The way in which you set goal strongly affects their effectiveness.
Before you start to set goals, you should have set the background of goal
setting by:
understanding your commitment to the sport
understanding the level you want to reach within the sport
knowing the skills that will have to be acquired and the levels of
performance that will be needed
know where this will fit into your overall life goals
These were discussed in the previous section.
General Guidelines
The following broad guidelines apply to setting effective goals:
Positive Statement: express your goals positively: 'To execute this
technique perfectly' is a much better goal than 'don't make this stupid
mistake'
Be Precise: if you set a precise goal, putting in dates, times and amounts
so that achievement can be measured, then you know the exact goal to be
achieved, and can take complete satisfaction from having completely achieved
it.
Set Priorities: where you have several goals, give each a priority. This
helps you to avoid feeling overwhelmed by too many goals, and helps to
direct your attention to the most important ones.
Write goals down to avoid confusion and give them more force.
Keep Operational Goals Small: Keep the goals you are working towards
immediately (i.e. in this session) small and achievable. If a goal is too
large, then it can seem that you are not making progress towards it. Keeping
goals small and incremental gives more opportunities for reward. Today's
goals should be derived from larger goals.
Important Points
A number of general principles should be noted about goal setting:
Set Performance, not Outcome Goals
This is very important. You should take care to set goals over which
you have as much control as possible - there is nothing as dispiriting as
failing to achieve a personal goal for reasons beyond your control such as poor
judging, bad weather, injury, excellence in other athletes, or just plain bad
luck. Goals based on outcomes are extremely vulnerable to things beyond your
control.
If you base your goals on personal performance targets or skills to be
acquired, then you can keep control over the achievement of your goals and draw
satisfaction from them. For example, you might achieve a personal best time, but
still be disqualified as a result of a poor judging decision. If you set an
outcome goal of being in the top three, then this will be a defeat. If you set a
performance goal of achieving a particular time, then you will have achieved the
goal and can draw satisfaction and self-confidence from its achievement.
Another flaw is where outcome goals are based on the rewards of winning,
whether these are financial or are based on the recognition of being a winner.
In early stages these will be highly motivating factors, however as they are
achieved, the benefit of winning another prize or championship at the same level
reduces. You will become progressively less motivated.
One difficulty you will face is that people who are ignorant of sports
psychology, such as many poor coaches, parents, media, fans, etc. base their
assessment of success on winning.
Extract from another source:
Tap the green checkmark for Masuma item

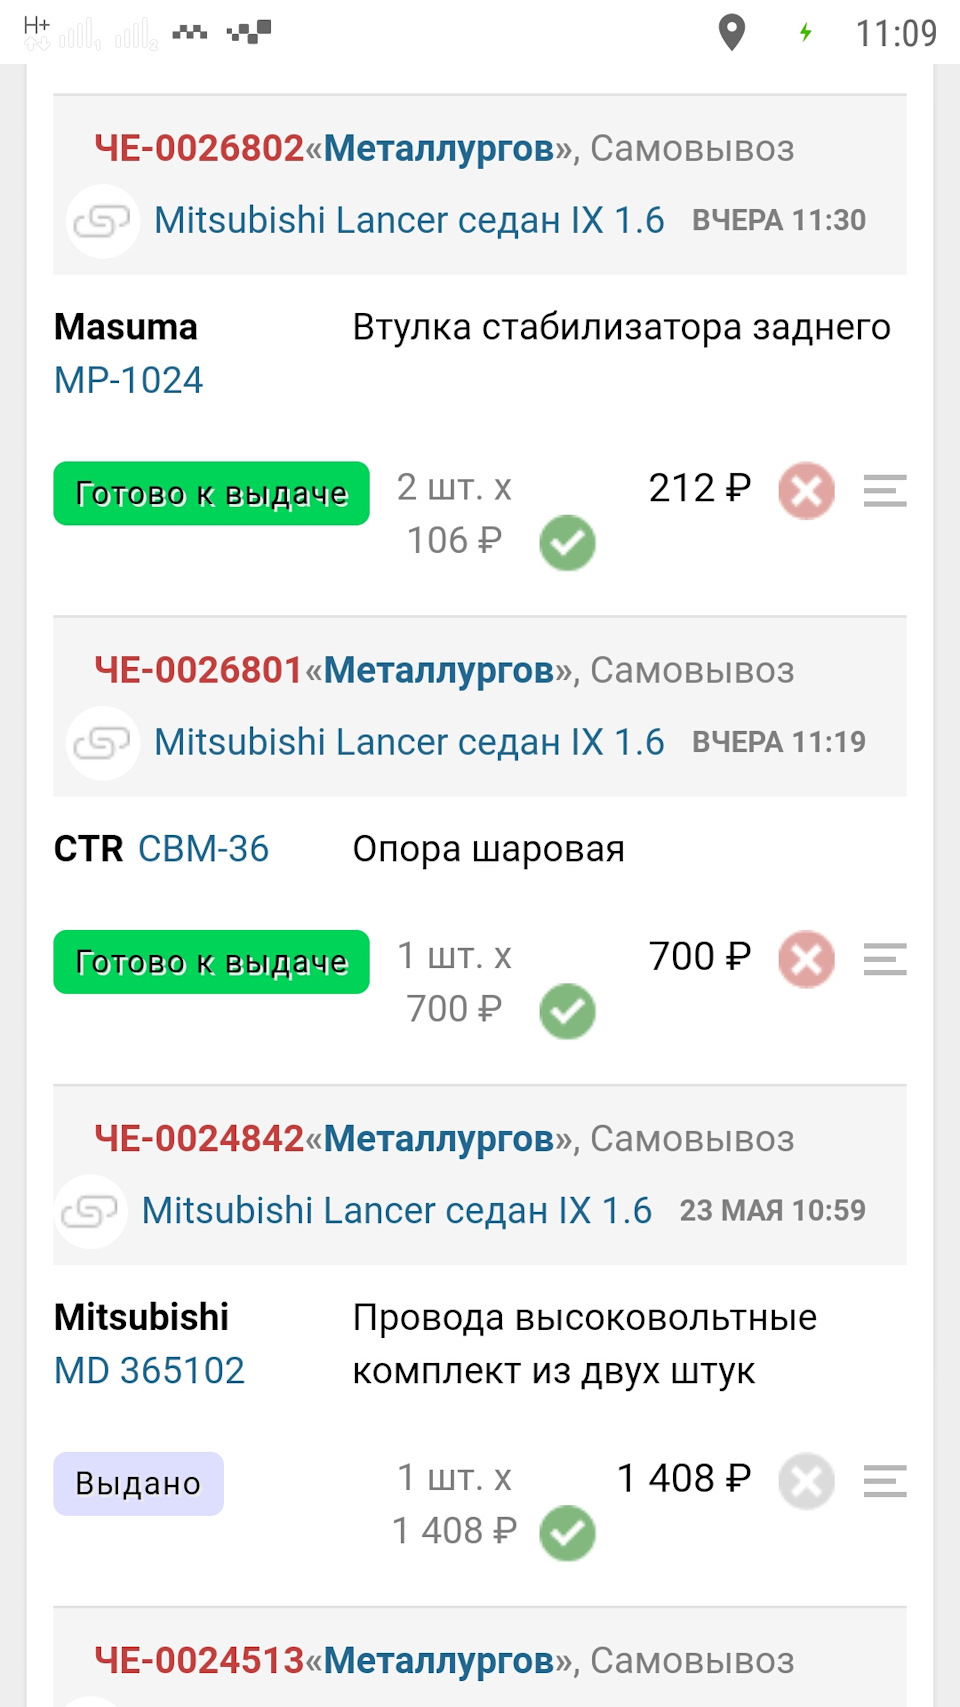pos(567,543)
This completely ignores the effect of raw luck
on high quality performance. As with many things, stick with what you know is
right rather than what uninformed people think.
Set Specific Goals
Set specific measurable goals. If you achieve all conditions of a measurable
goal, then you can be confident and comfortable in its achievement. If you
consistently fail to meet a measurable goal, then you can adjust it or analyse
the reason for failure and take appropriate action to improve skills.
Set Realistic Goals
Goals may be set unrealistically high for the following reasons:
Other people: Other people (fans, parents, media) can set unrealistic
goals for you, based on what they want. Often this will be done in ignorance
of your goals and training programs.
Insufficient information: If you do not have a clear, realistic
understanding of your sport and of the techniques and performance to be
mastered, it is difficult to set effective and realistic goals.
Always expecting your best performance: Many people base their goals on
their best performance, however long ago that was. This ignores the
inevitable backsliding that can occur for good reasons, and ignores the
factors that led to that best performance. It is better to set goals that
raise your average performance and make it more consistent.
Lack of respect for self: If you do not respect your right to rest,
relaxation and pleasure in life then you risk burnout.
Setting Goals Too Low
Alternatively goals can be set too low because of:
Fear of failure: If you are frightened of failure you will not take the
risks needed for optimum performance. As you apply goal setting and see the
achievement of goals, your self- confidence should increase, helping you to
take bigger risks. Know that failure is a positive thing: it shows you areas
where you can improve your skills and performance.
Taking it too easy: It is easy to take the reasons for not setting goals
unrealistically high as an excuse to set them too low. If you're not
prepared to stretch yourself and work hard, then you are extremely unlikely
to achieve anything of any real worth.
Setting Goals at the Right Level
Setting goals at the correct level is a skill that is acquired by practice.
You should set goals so that they are slightly out of your immediate grasp,
but not so far that there is no hope of achieving them: no-one will put serious
effort into achieving a goal that they believe is unrealistic. However, remember
that the belief that a goal is unrealistic may be incorrect. Such a belief can
be changed by effective use of imagery.
Personal factors such as tiredness, injury, stage in the season, etc. should
be taken into account when goals are set.
Now try setting some goals, and then measure them against the points above.
Adjust them to meet the recommendations and then review them. You should now be
able to see the importance of setting goals effectively.